■ **TASK TO CARRY OUT**
Could you reproduce, word for word, everything below from the line containing "Image resolution: width=590" down to the line containing "the first thumbnail", with both of those lines included and no others?
== SUPPLIED RECORDS ==
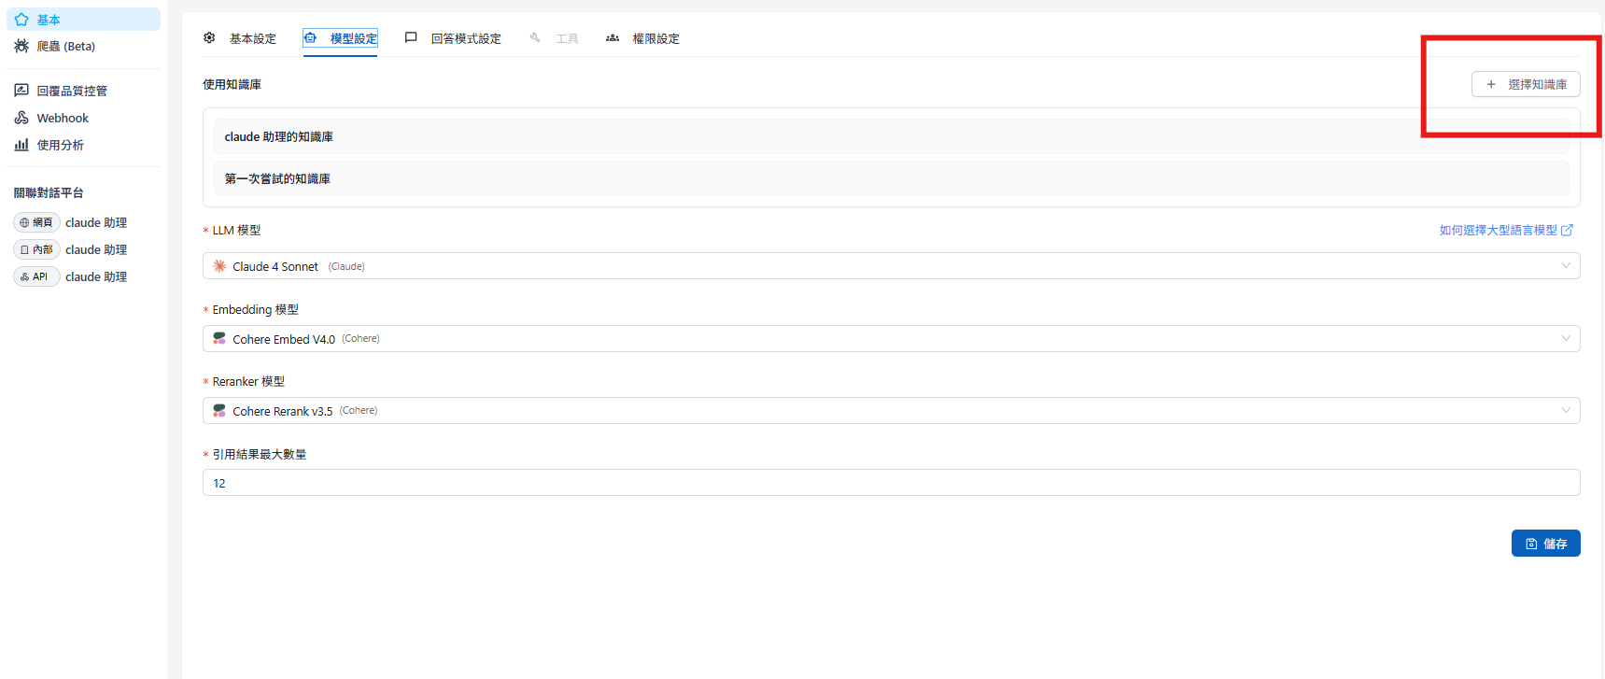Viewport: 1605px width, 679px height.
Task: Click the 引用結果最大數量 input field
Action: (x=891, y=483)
===
== SUPPLIED RECORDS ==
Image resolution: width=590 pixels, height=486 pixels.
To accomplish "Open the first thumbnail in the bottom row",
===
== SUPPLIED RECORDS ==
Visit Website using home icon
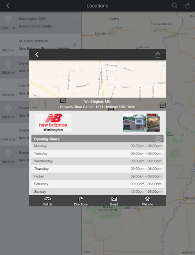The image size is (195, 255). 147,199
===
■ **EXERCISE RESPONSE**
Image resolution: width=590 pixels, height=486 pixels.
To accomplish "Open the first thumbnail in the bottom row",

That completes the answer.